• _WORK TASK_:
Within the listing below, how many lines hold "name"? Reply with that number and no other text.

• _INFORMATION_:

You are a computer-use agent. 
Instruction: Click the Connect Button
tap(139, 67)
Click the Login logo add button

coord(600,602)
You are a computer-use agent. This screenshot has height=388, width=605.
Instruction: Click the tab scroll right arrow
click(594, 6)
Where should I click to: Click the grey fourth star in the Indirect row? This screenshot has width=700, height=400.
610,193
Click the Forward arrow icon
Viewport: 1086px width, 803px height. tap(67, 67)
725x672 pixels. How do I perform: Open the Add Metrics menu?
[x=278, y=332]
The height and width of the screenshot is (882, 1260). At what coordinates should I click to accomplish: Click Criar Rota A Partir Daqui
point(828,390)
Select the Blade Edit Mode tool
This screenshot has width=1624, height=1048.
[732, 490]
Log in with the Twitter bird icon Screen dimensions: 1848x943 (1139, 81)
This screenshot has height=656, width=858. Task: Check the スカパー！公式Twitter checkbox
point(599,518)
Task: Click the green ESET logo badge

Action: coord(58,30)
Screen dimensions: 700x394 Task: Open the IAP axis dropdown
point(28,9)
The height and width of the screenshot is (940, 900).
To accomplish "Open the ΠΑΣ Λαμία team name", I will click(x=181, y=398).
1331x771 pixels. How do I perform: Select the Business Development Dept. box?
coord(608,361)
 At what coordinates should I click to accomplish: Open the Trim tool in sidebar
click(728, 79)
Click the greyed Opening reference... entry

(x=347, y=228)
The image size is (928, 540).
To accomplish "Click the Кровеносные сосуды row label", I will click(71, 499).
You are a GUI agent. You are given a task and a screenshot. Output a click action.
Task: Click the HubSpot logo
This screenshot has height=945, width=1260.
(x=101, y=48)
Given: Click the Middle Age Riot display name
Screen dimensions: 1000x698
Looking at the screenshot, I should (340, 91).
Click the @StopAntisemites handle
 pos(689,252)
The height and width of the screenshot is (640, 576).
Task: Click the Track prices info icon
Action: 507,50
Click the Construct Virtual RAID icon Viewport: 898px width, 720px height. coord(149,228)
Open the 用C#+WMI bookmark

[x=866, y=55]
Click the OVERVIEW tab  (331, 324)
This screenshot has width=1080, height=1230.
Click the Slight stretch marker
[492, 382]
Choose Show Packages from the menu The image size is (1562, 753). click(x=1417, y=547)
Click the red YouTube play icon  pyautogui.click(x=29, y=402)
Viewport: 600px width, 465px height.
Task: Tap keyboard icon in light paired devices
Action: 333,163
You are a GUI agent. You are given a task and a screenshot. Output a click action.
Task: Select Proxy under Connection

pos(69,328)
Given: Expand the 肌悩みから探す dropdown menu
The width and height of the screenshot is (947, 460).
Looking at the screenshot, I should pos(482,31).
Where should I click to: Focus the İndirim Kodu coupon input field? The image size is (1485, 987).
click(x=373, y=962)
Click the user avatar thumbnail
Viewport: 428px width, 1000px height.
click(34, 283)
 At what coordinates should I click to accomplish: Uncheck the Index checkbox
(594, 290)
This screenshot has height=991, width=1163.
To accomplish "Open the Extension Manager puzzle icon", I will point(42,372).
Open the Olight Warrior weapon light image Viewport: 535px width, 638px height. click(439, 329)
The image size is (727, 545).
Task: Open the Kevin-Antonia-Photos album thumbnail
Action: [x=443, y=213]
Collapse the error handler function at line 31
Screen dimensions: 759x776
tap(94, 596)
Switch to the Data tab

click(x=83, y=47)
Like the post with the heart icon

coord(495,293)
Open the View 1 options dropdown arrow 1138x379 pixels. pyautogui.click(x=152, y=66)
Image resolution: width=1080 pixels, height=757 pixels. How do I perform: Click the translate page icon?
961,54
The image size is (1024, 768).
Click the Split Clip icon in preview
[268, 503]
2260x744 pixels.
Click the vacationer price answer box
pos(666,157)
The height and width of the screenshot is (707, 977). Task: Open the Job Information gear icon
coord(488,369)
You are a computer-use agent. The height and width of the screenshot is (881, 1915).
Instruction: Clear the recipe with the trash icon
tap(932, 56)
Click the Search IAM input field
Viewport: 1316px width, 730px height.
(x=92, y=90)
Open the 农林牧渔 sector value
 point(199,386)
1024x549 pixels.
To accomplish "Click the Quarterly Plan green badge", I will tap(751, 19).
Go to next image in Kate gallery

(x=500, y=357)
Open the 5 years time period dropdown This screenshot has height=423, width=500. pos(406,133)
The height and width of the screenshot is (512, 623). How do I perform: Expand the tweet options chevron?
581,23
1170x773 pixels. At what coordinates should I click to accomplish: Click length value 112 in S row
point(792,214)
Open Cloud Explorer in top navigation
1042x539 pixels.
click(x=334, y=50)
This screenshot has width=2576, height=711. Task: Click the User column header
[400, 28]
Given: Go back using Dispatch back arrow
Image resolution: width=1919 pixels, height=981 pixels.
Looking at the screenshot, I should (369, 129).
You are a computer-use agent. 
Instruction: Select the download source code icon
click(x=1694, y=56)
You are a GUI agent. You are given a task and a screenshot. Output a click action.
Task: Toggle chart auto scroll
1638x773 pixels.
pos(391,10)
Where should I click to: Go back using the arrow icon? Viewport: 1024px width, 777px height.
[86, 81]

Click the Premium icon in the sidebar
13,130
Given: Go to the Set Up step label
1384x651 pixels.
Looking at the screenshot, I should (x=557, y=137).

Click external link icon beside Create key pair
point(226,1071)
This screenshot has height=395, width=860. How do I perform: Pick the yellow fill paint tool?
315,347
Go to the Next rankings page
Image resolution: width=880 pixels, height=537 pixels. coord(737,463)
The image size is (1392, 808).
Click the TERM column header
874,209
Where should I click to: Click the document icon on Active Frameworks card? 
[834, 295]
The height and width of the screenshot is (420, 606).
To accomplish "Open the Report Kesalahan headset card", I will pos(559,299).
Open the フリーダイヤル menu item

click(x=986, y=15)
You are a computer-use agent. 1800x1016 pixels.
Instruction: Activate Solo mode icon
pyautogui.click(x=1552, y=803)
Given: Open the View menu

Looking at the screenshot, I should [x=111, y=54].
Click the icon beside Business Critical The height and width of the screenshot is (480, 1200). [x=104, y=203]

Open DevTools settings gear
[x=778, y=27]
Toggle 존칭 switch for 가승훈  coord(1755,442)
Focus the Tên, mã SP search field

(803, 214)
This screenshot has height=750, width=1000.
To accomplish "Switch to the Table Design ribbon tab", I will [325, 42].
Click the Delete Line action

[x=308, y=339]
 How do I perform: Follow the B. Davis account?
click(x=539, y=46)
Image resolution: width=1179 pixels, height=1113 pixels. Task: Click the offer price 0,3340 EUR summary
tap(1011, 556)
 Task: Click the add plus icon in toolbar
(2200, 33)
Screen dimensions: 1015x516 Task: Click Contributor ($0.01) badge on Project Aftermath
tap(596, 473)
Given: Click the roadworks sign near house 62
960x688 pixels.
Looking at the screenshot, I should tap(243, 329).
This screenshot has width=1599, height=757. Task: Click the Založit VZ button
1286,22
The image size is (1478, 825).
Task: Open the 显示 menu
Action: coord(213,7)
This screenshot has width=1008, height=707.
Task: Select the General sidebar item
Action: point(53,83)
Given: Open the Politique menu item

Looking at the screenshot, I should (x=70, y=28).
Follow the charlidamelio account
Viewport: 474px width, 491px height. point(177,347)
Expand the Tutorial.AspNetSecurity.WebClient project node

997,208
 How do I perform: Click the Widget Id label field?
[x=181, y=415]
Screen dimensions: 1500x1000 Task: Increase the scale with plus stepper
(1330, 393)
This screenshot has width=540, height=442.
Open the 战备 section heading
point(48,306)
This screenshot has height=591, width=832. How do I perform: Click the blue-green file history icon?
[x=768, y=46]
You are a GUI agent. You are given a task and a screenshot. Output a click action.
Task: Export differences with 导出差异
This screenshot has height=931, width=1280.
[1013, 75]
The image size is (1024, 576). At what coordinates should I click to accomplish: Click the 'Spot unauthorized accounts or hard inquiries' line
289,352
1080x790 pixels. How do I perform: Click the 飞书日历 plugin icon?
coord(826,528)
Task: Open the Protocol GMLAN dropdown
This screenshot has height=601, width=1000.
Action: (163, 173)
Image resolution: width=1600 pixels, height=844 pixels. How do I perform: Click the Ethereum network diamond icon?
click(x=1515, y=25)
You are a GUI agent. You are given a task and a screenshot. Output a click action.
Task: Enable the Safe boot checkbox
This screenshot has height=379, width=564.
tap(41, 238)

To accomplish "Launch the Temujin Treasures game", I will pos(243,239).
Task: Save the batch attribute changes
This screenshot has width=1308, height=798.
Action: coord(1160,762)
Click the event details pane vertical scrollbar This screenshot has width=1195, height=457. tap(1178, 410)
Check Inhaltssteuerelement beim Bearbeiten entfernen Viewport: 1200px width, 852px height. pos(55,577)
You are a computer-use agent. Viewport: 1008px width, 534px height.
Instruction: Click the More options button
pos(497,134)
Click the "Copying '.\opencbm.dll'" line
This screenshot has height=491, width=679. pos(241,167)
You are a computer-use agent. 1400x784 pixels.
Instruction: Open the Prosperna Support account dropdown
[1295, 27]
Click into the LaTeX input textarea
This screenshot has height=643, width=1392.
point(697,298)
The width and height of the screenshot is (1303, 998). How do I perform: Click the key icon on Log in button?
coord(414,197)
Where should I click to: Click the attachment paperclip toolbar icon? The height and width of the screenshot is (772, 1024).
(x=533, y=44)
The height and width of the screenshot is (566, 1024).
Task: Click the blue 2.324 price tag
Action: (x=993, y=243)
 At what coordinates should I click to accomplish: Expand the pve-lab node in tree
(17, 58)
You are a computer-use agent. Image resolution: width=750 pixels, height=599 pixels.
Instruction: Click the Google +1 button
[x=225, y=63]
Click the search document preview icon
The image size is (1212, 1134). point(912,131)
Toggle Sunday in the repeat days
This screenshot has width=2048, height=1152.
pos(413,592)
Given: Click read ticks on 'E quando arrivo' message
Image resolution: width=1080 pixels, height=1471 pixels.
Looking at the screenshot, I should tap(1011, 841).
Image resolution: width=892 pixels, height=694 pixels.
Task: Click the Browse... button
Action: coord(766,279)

• _THE COMPLETED TASK_:
2